Je pense qu’à ce niveau Badiou avait oublié l’assertion de son maître Althusser avec qui ils ont instauré les cours de philosophie pour scientifiques en 1967 : « La philosophie ne connaît pas la science ou les sciences que pour les soumettre à une exploitation apologétique servant des valeurs extrascientifiques »[1] . Il y a un état de soumission et d’exploitation de la  mathématique. Ce motif valait-il la peine de réintriquer la philosophie et la mathématique ? Althusser aurait raison de dire que les philosophes se cassent la figure et que depuis Thalès, tous les philosophes tombent dans les puits. Et une des façons de se c casser la figure est « l’énergie avec la quelle Badiou marque l’ignorance des mathématiciens sur ce qu’ils font »[2] . Les mathématiciens sont-ils les MM.Jourdain de la philosophie ? Avec quel statut, Badiou le dit-il ? Que chacun s’occupe des ses affaires et les vaches seront bien gardées.
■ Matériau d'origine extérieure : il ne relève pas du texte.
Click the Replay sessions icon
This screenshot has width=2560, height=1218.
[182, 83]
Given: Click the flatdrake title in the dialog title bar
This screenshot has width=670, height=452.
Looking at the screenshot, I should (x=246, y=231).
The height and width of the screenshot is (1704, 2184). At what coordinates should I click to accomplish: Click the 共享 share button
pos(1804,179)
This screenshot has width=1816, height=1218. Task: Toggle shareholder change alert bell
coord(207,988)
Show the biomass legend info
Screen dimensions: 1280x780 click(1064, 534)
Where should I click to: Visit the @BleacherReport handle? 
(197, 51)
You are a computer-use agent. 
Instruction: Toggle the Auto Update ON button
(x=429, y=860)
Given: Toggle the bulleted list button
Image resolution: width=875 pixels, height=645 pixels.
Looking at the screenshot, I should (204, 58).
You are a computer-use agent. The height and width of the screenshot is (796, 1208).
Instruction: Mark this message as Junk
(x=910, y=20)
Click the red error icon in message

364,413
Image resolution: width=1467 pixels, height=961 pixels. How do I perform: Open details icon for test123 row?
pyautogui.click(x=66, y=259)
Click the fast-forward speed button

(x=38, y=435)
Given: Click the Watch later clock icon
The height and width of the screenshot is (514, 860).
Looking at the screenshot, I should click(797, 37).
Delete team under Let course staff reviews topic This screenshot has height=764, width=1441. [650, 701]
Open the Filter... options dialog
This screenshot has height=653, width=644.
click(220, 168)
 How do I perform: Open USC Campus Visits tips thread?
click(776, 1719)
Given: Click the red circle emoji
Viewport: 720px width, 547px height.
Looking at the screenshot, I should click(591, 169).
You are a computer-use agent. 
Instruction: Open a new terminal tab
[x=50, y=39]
Qu’il fasse de la mathématique une précondition de la philosophie, cela ne fait pas du mathématicien un philosophe. J’accepte seulement, à la suite de Louis Althusser, que le mathématicien a une philosophie spontanée qui n’est pas à confondre à la mathématique. Par ailleurs, il ne suffit pas d’utiliser le vocabulaire mathématique, par la magie du transfert ou placage, pour que les concepts gardent la même acception. Je ne sais pas si l’infini mathématique a quelque chose à avoir avec l’un ou Dieu. Je me demande si la mathématique fait penser à l’être. Je m’interroge si le multiple des multiples ou le multiple pur équivaut en mathématique au vide. Je ne suis pas mathématicien mais je me pose ces questions ; j’ai l’impression que Badiou fait la confusion des genres ou des domaines, et ne peut marcher avec lui que celui qui a accepté de faire « la réforme de l’entendement » (l’expression est de Desanti[3]). Mais quand on essaie d’être un lecteur attentif, on voit que l’arrière-fond détermine la passion spéculative de Badiou et le contraint à exploiter la mathématique.


[1] Ib., p.265.
[2] F. WAHL, Préface , dans A. BADIOU, Conditions, p.43.
[3] Z.T. DESANTI, Quelques remarques à propos de l’ontologie intrinsèque d’Alain Badiou, dans Les Temps modernes N° 526 (mai 1990), p.62.